Enforcing constraints on the type of this inside the base class or interface lies somewhere between tricky and impossible. One commonly known example is the Comparable interface which cannot be declared in a way to prevent implementations like class Foo implements Comparable<String>.

One way to circumvent this problem is to make the Trainer reference a parameter, e.g.
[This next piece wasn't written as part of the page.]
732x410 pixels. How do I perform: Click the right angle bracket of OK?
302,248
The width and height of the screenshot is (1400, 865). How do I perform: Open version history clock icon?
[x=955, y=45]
public interface Trainables<T extends Trainer<?,? extends Trainables<T>>>
…
public abstract class Trainer 
  <A extends Animal,
   E extends Enum<E> & Trainables<? extends Trainer<A,E>>> {

  protected EnumSet<E> completed;

  void trainingCompleteImpl(E trainable) {
    completed.add(trainable);
  }

  public static <A extends Animal, T extends Trainer<A,E>,
    E extends Enum<E> & Trainables<T>> void trainingComplete(T t, E trainable) {
    t.trainingCompleteImpl(trainable);
  }
}

public class PoliceDogTrainer
  extends Trainer<Dog, PoliceDogTrainer.Tricks> {

  public enum Tricks implements Trainables<PoliceDogTrainer> {
     FIND_DRUGS, FIND_BOMB, FIND_BODY;
  }
}

The public static method can only be invoked with the right combination of Trainer and Trainables. The trainingCompleteImpl method can be invoked and overridden by trusted subclasses within the same package. If you don’t want this you can inline the code of the method and remove the instance method completely.

_

An alternative is to create a type parameter for the Trainer and enforce a match between the parameter and this at runtime:

public interface Trainables<T extends Trainer<?,T,? extends Trainables<T>>>
…
public abstract class Trainer 
  <A extends Animal, T extends Trainer<A,T,E>,
   E extends Enum<E> & Trainables<T>> {

  protected EnumSet<E> completed;

  /** sub-classes should implements this as {@code return this}*/
  protected abstract T selfReference();

  void trainingComplete(E trainable) {
    if(selfReference()!=this) throw new IllegalStateException();
    completed.add(trainable);
  }
}
public class PoliceDogTrainer
  extends Trainer<Dog, PoliceDogTrainer, PoliceDogTrainer.Tricks> {

  public enum Tricks implements Trainables<PoliceDogTrainer> {
     FIND_DRUGS, FIND_BOMB, FIND_BODY;
  }

  @Override
  protected final PoliceDogTrainer selfReference()
  {
    return this;
  }
}

So, for a non-conforming Trainer implementation selfReference() cannot be implemented as return this; which can be detected easily. For a conforming implementation the JVM will inline the selfReference method and see this==this then which will be optimized away; so this check has no performance impact.